Beigbeder est moins trash que Lolita Pille, plus fleur-bleue, moins hard, et bien plus respectueux de la grammaire. Il est plus sincère qu'un Florian Zeller,  plus direct qu'une Audrey Diwan mais c'est à cette génération d'écrivains qu'il appartient, même s'il est un peu plus vieux... Non, Beigbeder n'a pas grand chose de Jean-Marie Rouart ou de Duras. Quoique... Il aime l'amour, et il est lui-même. J'avoue: je ne lis pas Voici. Je ne savais pas que Beigbeder était écrivain.

Extraits choisis...

"En ce temps là, tout était grand. Nous passions nos journées dans de grandes écoles et nos nuits dans de grands appartements. Nous avions de grandes mains, des grands-parents et de grandes espérances. Les adjectifs qui revenaient le plus souvent dans nos conversations étaient "grandiose", "immense", "gigantesque", "énorme". Nous-mêmes n'avions probablement pas terminé notre croissance. De grands hommes ordonnaient de grands travaux, d'autres opéraient de grands changements un peu plus à droite sur la carte de la Grande Europe. De grandes épidémies menaçaient nos grandes envolées lyriques. Nous avions grand peur que cela ne tourne mal. A force, nous étions tentés d'être des gagne-petit." (les premiers mots...)

"Mon exaltation me faisait rire. J'avais enfin l'impression de concorder avec mon temps. Il y avait des révolutions partout, pourquoi pas en moi? On nous parlait de la fin de l'Histoire. Or la mienne redémarrait. La Fin des Idéologies avait engendré une idéologie de la Fin. C'était le culte de la chute. Tout était bien qui finissait mal. Foutaises ! Méfiez-vous de vos idéaux soft car ils m'ont donné des envies hard. Mon réveil sonne. Poussez-vous, j'arrive ! On a voulu faire de nous des lopettes fatiguées et voici qu'une génération déboule, violente, sexuelle, révolutionnaire et amoureuse. Qui a dit que l'histoire ne repassait jamais les plats ?"

"A l'intérieur, je fis l'imbécile. Le club était plein de célébrités, de poivrots, de mythomanes, d'écrivains, de putes et de violeurs. La clientèle habituelle. Je forçais Anne à danser, la quittais pour saluer des copains, embrassais des jolies filles devant elle. Je pensais l'épater mais je ne faisais que la décevoir. Je le sentais, mais continuais mon petit jeu car je n'avais pas d'autre idée, et mon cerveau s'embrouillait. Je ne peux m'en prendre qu'à moi si ce qui devait arriver arriva."

"Je hais les mecs invulnérables. Je n'ai de respect que pour les ridicules (...). Le ridicule est le propre de l'homme. Quiconque n'est pas régulièrement la risée des foules ne mérite pas d'être considéré comme un être humain. Je dirais même plus: le seul moyen de savoir qu'on existe est de se rendre grotesque. C'est le cogito de l'homme moderne. Ridiculo ergo sum. C'est dire si j'ai souvent conscience de ma propre existence."
—————
*Actions à mener*
a) Répondez à ces questions sur le texte sur Beigbeder :
(i) Quel magazine l'auteur du commentaire avoue-t-il ne pas lire ?
(ii) Dans les premiers mots cités, quels adjectifs revenaient le plus souvent dans les conversations ?
(iii) Quelle formule latine figure dans le dernier extrait ?
b) Recopiez fidèlement le texte sur Beigbeder, de « Extraits choisis... » à « (les premiers mots...) ».
c) Poursuivez le texte sur Beigbeder après sa dernière phrase.

*Extraits des données*
—————
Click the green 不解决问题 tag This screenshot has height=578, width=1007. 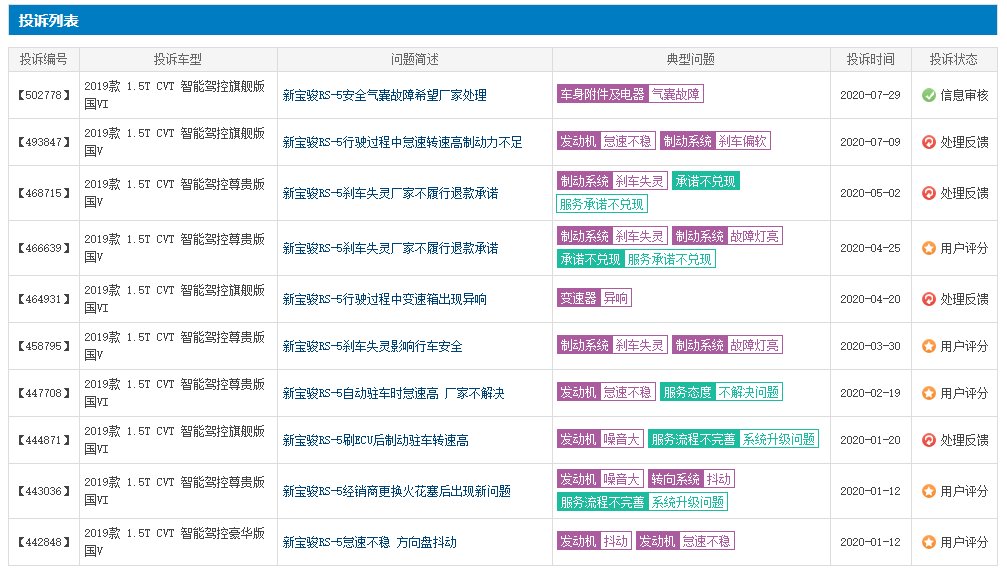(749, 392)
—————
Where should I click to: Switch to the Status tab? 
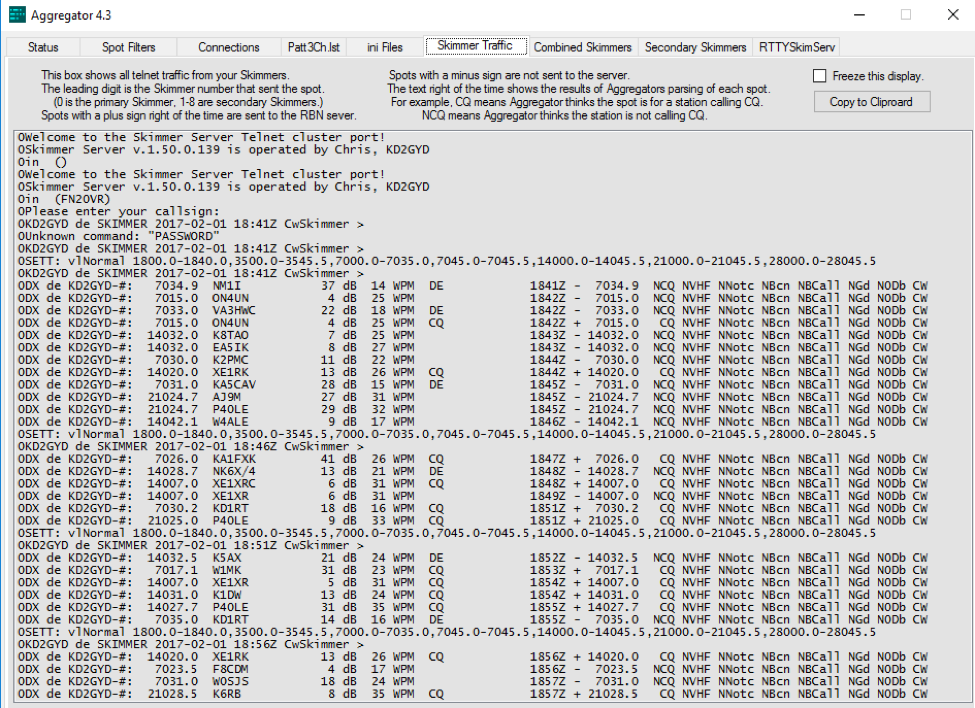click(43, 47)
—————
*Réponses par consigne*
a)
(i) Voici.
(ii) « grandiose », « immense », « gigantesque », « énorme ».
(iii) Ridiculo ergo sum.

b)
Extraits choisis...

"En ce temps là, tout était grand. Nous passions nos journées dans de grandes écoles et nos nuits dans de grands appartements. Nous avions de grandes mains, des grands-parents et de grandes espérances. Les adjectifs qui revenaient le plus souvent dans nos conversations étaient "grandiose", "immense", "gigantesque", "énorme". Nous-mêmes n'avions probablement pas terminé notre croissance. De grands hommes ordonnaient de grands travaux, d'autres opéraient de grands changements un peu plus à droite sur la carte de la Grande Europe. De grandes épidémies menaçaient nos grandes envolées lyriques. Nous avions grand peur que cela ne tourne mal. A force, nous étions tentés d'être des gagne-petit." (les premiers mots...)

c)
"Le meilleur remède contre la vie quotidienne, c'est le culte du quotidien, dans sa fluidité. Les hommes craignent la vie de couple, pour une seule raison: la peur de la routine. Cette peur en cache une autre, celle de la monogamie. Les types n'arrivent pas à admettre qu'ils puissent rester toute leur vie avec la même femme. La solution est simple: il faut qu'elle soit bonniche et putain, vamp et lolita, bombe sexuelle et vierge effarouchée, infirmière et malade. Si la femme de votre vie est innombrable, pourquoi iriez-vous ailleurs? Votre vie quotidienne cessera alors d'être une vie de tous les jours."

Mes phrases cultes...

"Parfois il lui arrive de trouver imbéciles ses soirées mais il ne lui viendrait pas à l'idée d'en manquer une."

"Ils hésitaient entre un idéal d'extrême confort et le fantasme aristocratique de n'avoir rien pour avoir tout."

"Rien de tel qu'une ivresse parmi les fantômes pour remettre les pendules à l'heure."

"Il n'y avait ni vainqueur ni vaincu au jeu des sorties: juste un amour victime des paradis superficiels."

"J'aime notre bande: comme dans tous les groupes de copains, nous n'avons aucune raison de nous voir. Juste la déraison."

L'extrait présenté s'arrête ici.